I didn't say I was upset about it being an Oxfam gift - I was upset about it being sprung on a roomful of people only as gifts were being exchanged - actually all those people would have perfectly joyfully agreed no presents for adults, or would have joined in and got an Oxfam gift, with no rancour whatsoever.
I also think it is naff to negotiate gifts in advance. It is about the joy of giving, if someone wants give a goat in my name I can't see how it is a joyless slap in the face!
pinetreedog - I totally agree!!
Next year my family are going to do a secret santa which I think will be a good happy medium.
Sobernow, I said it would be wise to sound people out because the OP was from someone upset that they had been given an Oxfam present, there is no point giving that person something that gives them offence. Perhaps sounded out was the wrong term-more getting the present to suit the receiver e.g. no point in getting a bottle of wine for someone who doesn't drink. I don't need a present so would be quite happy to have a goat bought in my name. As a family we have cut out a lot of present buying anyway.
We really should do away with all presents to adults. It's the worst idea ever and probably only came into existence in the last 30 to 40 years.
We don't need anything. We don't like what others choose for us.
All this charity presents business is just a stop-gap measure until we finally all stop giving adults preents.

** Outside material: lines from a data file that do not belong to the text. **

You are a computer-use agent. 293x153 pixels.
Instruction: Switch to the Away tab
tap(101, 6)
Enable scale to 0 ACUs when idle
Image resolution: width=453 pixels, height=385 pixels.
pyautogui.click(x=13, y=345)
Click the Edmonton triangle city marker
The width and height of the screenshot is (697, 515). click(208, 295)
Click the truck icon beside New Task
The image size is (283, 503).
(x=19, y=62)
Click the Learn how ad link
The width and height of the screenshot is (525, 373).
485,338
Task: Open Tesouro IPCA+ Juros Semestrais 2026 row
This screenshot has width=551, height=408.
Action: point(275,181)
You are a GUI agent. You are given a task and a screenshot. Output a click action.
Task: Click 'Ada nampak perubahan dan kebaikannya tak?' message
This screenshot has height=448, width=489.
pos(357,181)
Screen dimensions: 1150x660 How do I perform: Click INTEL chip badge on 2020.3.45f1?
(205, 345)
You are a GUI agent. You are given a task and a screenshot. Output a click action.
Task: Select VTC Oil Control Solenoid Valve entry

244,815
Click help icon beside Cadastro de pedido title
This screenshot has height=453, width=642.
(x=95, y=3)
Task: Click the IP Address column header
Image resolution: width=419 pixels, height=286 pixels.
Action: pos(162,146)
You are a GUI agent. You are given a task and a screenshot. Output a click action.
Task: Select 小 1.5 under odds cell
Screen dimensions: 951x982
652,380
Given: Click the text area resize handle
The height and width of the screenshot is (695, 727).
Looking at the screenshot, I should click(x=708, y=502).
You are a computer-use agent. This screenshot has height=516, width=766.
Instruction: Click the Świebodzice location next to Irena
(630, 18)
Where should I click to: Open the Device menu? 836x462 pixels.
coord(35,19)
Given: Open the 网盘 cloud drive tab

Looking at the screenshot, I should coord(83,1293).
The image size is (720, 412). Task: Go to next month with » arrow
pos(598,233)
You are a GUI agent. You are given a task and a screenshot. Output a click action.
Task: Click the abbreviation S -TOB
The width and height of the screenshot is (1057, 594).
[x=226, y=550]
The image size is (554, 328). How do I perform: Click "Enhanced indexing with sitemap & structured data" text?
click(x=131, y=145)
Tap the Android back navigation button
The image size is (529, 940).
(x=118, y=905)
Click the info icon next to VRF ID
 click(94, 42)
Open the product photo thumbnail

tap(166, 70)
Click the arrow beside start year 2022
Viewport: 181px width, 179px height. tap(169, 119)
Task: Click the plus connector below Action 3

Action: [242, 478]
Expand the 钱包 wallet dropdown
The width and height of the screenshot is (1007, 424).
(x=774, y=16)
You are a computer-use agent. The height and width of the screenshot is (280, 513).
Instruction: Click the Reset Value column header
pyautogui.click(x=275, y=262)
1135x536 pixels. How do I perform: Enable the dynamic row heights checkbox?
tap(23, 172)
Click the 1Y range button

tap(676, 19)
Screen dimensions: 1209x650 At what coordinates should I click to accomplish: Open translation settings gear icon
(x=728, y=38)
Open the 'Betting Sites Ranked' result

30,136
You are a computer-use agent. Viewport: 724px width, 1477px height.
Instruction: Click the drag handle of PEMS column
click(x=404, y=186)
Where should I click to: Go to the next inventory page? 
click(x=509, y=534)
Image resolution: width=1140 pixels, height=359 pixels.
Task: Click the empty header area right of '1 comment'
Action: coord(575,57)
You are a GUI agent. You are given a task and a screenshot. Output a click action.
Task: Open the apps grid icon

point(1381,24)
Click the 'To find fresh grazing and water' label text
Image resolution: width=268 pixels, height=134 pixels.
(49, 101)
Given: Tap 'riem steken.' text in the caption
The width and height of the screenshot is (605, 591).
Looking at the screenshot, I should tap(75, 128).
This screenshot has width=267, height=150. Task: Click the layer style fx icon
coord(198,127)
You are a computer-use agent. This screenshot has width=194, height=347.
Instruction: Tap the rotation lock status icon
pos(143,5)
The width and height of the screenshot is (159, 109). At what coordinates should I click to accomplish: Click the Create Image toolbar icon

I think if you always exchange gifts with someone, it's fine to mention that this year, if the giver is happy to do so, you would like them to buy you an Oxfam Unwrapped goat. But some people prefer to give a present to you, so it's important to allow for that too.
I think Oxfam Unwrapped is the answer to wedding list angst. No one wants 47 toasters. Many people getting married have lived together long enough to have at least two of everything. What better way to celebrate your union than providing a small village in Africa with a new sewer?!
I heartily disagree sobernow but I knew someone would mention the actual charity point sooner or later.
The charity aspect is a given.
I think it is extremely bad form not to tell your close family (there were extremely thoughtful, generous and giving parents and step-parents involved here) that you are not doing the whole present thing at Christmas. Because Christmas is not about stuff, it's getting together with your family and having a bit of a happy time and spreading a bit of joy. A randomly chosen bit of charity does not do that, unless you want it. Tat doesn't do it either but a thoughtfully chosen gift is I think a lovely thing wel over and above its cash value.
As I said before, had we known, there could have been a level playing field. And had there not been an already difficult relationship, there wouldn't have been a problem.
I do not want their stuff - any of it - I want people to think instead of going 'click click they can't say anything against this, let's go and buy a £35000 car."
I think it is the fact that the couple in the OP have simply done this for everyone - essentially they haven't indicated that they have thought about the potential recipients at all. It isn't therefore a thoughtful gift (and of course we've all been taught that "it's the thought that counts"), and so of course comes across as a bit of a slap. It is different from an occasion where someone takes the time to consider what gift might be appropriate and then opts for a charity gift, knowing that it probably will be appreciated by the recipient.
In one sense it would be the same as if they gave a copy of an idenitical picture or CD to everyone in the family without considering their individual taste.